The assassin knocked lightly on the door, then right-palmed his knife. The door cracked, filled with an Egyptian face.

Valerius bowed slightly, kept his voice low and his posture submissive, like a servant's. “The queen requests your presence, Abeden. There's talk of moving the boy.” He stood to one side, so as to let the guard pass into the hallway. “I'm instructed to stand at the door in your absence.”

The guard glanced back at the room, then stepped out into the hall, pulling the door shut behind him. He turned in the direction of Cleopatra's room. As he did so, Valerius came forward at his back, knife moving in a rapid strike up and into the center of his throat, puncturing his voice box. Then, in a smooth and practiced motion, he pulled the blade back and up and out, severing the vital arteries on the right side of the guard's neck even as his free hand gripped the man's weapon arm and used it as a lever to turn his body and send the bright red spray against the wall, out of sight of the boy's doorway. He pinned the man there for a moment as he shook and gurgled, then he stabbed him once more, this time in the left center of his chest.
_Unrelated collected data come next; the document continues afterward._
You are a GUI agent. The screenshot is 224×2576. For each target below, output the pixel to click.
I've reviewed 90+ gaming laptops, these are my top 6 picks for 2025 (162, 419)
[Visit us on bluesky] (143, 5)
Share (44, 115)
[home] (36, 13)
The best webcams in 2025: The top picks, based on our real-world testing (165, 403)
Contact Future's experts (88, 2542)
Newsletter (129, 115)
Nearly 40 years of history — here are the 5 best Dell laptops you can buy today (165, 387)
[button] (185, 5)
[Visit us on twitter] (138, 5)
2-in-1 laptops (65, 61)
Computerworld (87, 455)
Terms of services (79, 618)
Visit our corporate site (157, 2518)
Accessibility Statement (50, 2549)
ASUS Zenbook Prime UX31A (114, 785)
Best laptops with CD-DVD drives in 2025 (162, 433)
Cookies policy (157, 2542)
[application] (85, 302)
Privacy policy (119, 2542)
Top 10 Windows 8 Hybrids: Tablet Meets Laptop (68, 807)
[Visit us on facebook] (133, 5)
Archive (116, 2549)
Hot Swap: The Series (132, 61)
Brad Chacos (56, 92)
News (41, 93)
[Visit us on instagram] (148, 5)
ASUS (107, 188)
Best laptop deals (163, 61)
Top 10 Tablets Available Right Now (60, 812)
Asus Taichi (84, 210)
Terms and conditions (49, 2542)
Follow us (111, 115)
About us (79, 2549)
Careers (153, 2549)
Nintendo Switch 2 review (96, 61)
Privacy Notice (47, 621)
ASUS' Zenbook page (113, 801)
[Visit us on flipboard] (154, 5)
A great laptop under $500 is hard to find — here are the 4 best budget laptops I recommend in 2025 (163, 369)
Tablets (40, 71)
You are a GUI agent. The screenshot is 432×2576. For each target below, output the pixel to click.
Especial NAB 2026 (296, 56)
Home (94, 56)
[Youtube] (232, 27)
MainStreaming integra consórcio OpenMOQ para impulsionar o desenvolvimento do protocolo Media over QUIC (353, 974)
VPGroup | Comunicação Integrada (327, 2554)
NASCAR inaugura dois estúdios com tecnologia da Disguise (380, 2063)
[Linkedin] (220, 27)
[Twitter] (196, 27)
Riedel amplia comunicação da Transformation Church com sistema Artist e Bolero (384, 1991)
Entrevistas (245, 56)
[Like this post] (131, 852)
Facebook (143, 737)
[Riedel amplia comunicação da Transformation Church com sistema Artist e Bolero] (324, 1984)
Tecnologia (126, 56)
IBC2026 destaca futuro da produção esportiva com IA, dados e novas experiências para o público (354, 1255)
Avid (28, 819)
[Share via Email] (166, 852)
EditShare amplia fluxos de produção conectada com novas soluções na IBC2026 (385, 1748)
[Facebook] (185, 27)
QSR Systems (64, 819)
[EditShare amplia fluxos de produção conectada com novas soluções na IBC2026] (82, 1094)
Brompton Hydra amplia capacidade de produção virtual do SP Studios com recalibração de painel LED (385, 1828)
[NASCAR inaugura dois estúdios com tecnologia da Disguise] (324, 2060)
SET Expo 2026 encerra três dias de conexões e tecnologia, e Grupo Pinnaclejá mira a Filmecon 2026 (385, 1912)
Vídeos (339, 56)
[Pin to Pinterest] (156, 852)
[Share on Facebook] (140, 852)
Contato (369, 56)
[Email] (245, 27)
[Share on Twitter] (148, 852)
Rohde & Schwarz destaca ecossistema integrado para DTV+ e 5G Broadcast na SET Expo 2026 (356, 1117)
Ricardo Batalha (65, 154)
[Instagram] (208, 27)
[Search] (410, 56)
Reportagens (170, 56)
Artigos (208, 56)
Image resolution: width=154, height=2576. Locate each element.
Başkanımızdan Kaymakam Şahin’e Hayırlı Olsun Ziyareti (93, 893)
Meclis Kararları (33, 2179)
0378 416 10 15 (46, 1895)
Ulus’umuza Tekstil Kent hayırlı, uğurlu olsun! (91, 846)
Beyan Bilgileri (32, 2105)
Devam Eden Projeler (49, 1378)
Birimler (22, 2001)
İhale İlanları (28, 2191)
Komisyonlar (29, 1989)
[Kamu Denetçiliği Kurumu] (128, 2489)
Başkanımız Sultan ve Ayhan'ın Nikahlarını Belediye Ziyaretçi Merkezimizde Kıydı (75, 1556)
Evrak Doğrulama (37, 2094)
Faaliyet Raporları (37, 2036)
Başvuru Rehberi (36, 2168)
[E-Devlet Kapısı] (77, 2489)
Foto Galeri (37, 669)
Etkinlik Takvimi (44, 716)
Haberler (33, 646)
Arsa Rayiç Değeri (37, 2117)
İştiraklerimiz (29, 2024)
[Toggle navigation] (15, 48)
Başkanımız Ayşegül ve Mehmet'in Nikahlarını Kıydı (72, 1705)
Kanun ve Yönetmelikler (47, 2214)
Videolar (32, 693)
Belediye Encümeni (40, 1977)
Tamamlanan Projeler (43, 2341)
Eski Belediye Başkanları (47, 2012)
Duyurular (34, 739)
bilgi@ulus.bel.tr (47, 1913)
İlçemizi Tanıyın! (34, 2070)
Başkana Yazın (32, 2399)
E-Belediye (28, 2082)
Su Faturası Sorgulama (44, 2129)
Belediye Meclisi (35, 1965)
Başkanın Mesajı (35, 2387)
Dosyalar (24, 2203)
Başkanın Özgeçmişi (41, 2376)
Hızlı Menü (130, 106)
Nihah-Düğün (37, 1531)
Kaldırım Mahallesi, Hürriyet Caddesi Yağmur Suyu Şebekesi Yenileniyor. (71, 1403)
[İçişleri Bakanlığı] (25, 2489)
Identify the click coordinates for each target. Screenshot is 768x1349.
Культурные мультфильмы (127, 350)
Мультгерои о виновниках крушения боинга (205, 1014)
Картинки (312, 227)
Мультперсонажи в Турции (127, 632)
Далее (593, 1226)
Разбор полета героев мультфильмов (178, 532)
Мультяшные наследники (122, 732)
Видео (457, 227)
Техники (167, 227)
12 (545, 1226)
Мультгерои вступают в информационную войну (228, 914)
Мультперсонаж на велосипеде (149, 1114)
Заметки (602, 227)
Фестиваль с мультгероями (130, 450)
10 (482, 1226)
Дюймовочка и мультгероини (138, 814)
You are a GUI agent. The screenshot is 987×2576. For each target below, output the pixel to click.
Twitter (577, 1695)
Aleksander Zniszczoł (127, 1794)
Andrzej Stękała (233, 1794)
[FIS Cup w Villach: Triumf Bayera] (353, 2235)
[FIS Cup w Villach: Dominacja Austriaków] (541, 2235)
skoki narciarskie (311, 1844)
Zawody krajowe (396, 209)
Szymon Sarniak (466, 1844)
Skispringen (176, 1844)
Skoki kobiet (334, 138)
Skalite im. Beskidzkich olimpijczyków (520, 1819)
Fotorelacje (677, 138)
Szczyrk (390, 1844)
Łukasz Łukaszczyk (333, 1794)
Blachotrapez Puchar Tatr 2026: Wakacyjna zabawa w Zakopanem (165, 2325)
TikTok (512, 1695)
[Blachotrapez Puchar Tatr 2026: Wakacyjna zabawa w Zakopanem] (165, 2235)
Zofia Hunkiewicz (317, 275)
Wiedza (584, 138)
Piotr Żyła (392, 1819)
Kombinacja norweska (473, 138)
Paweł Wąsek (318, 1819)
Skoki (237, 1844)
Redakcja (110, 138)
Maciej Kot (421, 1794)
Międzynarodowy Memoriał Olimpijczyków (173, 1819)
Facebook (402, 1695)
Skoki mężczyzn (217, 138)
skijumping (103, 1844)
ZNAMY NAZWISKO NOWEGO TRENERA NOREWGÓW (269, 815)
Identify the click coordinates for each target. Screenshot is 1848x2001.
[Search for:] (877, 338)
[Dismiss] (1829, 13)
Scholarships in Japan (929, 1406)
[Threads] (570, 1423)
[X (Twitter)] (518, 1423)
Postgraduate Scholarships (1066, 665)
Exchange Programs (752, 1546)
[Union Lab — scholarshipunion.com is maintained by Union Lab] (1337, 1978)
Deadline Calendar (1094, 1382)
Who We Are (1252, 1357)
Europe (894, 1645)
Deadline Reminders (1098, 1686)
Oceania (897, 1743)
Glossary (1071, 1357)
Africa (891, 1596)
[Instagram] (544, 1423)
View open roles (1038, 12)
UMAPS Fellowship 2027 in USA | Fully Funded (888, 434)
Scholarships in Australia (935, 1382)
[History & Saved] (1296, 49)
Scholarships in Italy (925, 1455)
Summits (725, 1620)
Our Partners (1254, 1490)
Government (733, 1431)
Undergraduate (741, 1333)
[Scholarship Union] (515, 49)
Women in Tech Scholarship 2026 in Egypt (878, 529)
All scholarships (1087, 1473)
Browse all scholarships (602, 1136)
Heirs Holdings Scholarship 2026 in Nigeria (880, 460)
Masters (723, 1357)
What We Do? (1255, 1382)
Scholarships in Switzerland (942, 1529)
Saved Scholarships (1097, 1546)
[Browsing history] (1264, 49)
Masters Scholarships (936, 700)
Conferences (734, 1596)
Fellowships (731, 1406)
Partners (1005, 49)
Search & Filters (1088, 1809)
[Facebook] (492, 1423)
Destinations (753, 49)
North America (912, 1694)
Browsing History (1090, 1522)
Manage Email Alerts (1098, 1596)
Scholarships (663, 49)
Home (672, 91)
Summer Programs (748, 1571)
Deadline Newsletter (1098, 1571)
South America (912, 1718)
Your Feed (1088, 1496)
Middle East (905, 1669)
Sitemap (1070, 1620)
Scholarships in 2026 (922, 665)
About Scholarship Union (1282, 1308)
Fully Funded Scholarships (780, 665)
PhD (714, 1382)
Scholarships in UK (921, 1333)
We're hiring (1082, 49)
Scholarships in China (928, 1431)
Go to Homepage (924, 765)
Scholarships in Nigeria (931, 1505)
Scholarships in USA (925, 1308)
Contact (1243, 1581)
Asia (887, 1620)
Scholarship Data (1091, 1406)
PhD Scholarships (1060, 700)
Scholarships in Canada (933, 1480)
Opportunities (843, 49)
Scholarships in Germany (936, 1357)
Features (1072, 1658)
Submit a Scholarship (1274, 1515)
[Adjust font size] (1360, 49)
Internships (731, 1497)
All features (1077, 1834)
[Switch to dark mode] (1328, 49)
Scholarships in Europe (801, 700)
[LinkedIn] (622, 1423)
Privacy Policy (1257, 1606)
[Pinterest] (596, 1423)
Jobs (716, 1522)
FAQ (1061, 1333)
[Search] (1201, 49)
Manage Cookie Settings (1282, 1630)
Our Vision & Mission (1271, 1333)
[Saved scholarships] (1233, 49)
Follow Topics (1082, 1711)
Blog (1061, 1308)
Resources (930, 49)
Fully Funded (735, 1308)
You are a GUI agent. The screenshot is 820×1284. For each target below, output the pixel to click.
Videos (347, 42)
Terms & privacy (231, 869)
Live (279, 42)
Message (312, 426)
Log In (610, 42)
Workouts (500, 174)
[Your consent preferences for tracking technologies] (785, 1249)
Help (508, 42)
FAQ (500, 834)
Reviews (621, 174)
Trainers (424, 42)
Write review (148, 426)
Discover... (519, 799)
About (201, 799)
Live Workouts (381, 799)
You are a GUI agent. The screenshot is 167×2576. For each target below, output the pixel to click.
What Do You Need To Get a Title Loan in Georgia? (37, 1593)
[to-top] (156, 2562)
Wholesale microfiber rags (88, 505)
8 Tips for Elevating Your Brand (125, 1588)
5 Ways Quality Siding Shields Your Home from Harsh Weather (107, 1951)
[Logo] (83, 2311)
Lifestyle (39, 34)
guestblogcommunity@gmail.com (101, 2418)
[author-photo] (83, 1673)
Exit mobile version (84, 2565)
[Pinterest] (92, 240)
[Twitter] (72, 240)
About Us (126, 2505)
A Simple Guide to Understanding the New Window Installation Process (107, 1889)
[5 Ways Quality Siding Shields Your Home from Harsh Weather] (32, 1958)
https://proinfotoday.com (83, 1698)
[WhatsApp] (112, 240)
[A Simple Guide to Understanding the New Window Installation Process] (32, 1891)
The guard sagged, only twitching now, and Valerius let him down to the floor quietly before checking his own body for blood. As he expected, only his knife hand had met with the stain, and this he was quick to wipe clean on the dead guard's tunic. Pocketing the weapon, Valerius dragged the man into a slumped position with his back against the wall. From a distance, he'd look like he was sleeping. Valerius would have liked to hide the body completely, but then he'd need to clean up the blood. And, besides, he planned to be finished with his tasks and fleeing through one window or another in a matter of minutes.

Shaking out his own shoulders and straightening his back, the assassin approached the door, knocked once, opened it, and stepped inside.

The room was modest but not small: perhaps fifteen feet square, with only a single wood-shuttered and curtained window above a well-cushioned bed. Caesarion, the boy who might inherit the world, the three-year-old child he had been sent to kill, was kneeling in the middle of the floor, surrounded by a small toy army: chariots, horses, and warriors. The assassin hadn't been sure what to expect, but he was surprised nonetheless to find the little prince dressed in a simple belted Roman tunic and thong sandals, no different from any three-year-old one might find in a market in the city. Even more surprising, though, was how much he resembled his father: he had dark hair cut round and flat against a strong brow, the prominent nose of the Julii, and, when Caesarion looked up, his dead father's piercing dark brown eyes.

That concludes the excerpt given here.